In Chinese usage, Mr. Blythe has concluded that the kongsi are includes hui because this both of the Chinese associations are no distinction is made between good and bad. Blythe also defines kongsi as any partnership or group with a common interest.
Social and linguistic background and the nature of Chinese immigration determined the form of early Chinese social organizations. The surname differences and a strong sense of regional identity encouraged Chinese immigrants to form their respective surname associations or kongsi. The Chinese kongsi had played a major role in socials and economy in Malaya since the early days of British.

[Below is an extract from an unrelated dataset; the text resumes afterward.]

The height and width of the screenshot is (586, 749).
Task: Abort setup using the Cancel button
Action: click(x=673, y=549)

However, the role of Chinese kongsi has being change after Penang Riots 1867.
The objectives of this study have been first, to describe and analyses the Chinese kongsi activities in Penang between 1820 and 1957 to show how the movement grew and developed in these areas, and later became one mainstreams of the Chinese associations; second, to analyses the responses of various social groups among Chinese community in Penang to the Chinese kongsi, and third, to estimate the importance role of the Chinese kongsi in Penang.

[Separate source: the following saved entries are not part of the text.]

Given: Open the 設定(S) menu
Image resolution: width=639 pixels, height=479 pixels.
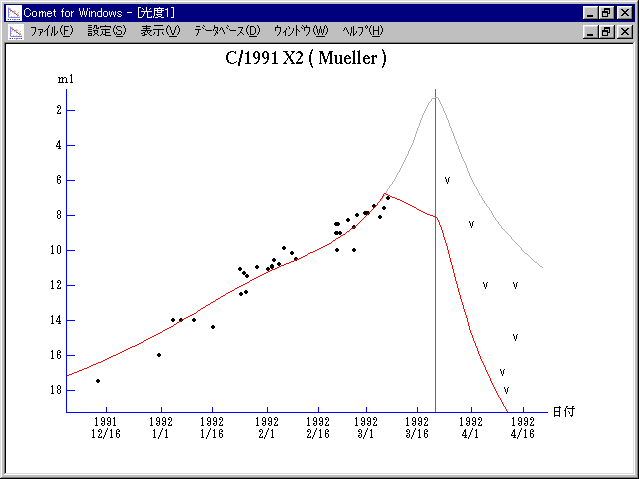Looking at the screenshot, I should (107, 31).
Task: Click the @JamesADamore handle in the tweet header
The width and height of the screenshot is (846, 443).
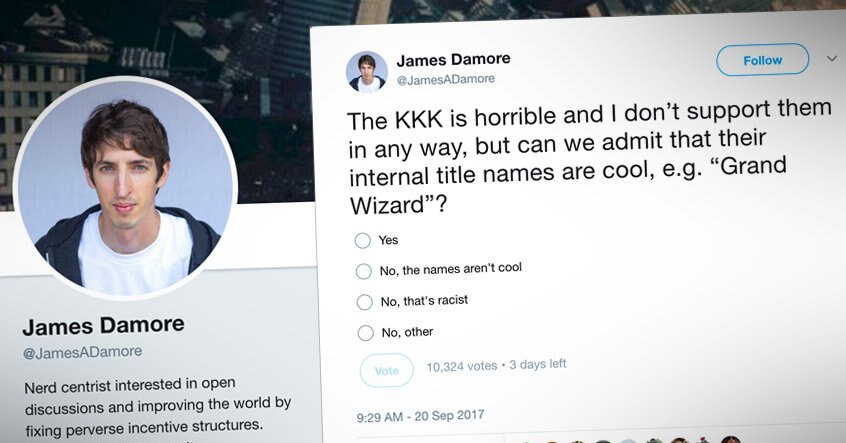Action: (446, 80)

This study has been chosen to discuss the problems in terms of politics because politics can be more volatile and more susceptible to radical change. It may not be as deep as social and culture change, nor as fundamental as economic innovation, but I hope to show that similar questions are worth asking about social and economic change and that the answers these produce would provide a sound basis for evaluating the role of the Chinese kongsi in Penang.Nevertheless, this study has not tried to evaluate the quality of Chinese political life in Penang. The significance of this study is to prove and report the role of the Chinese kongsi have been changed between the period of the study.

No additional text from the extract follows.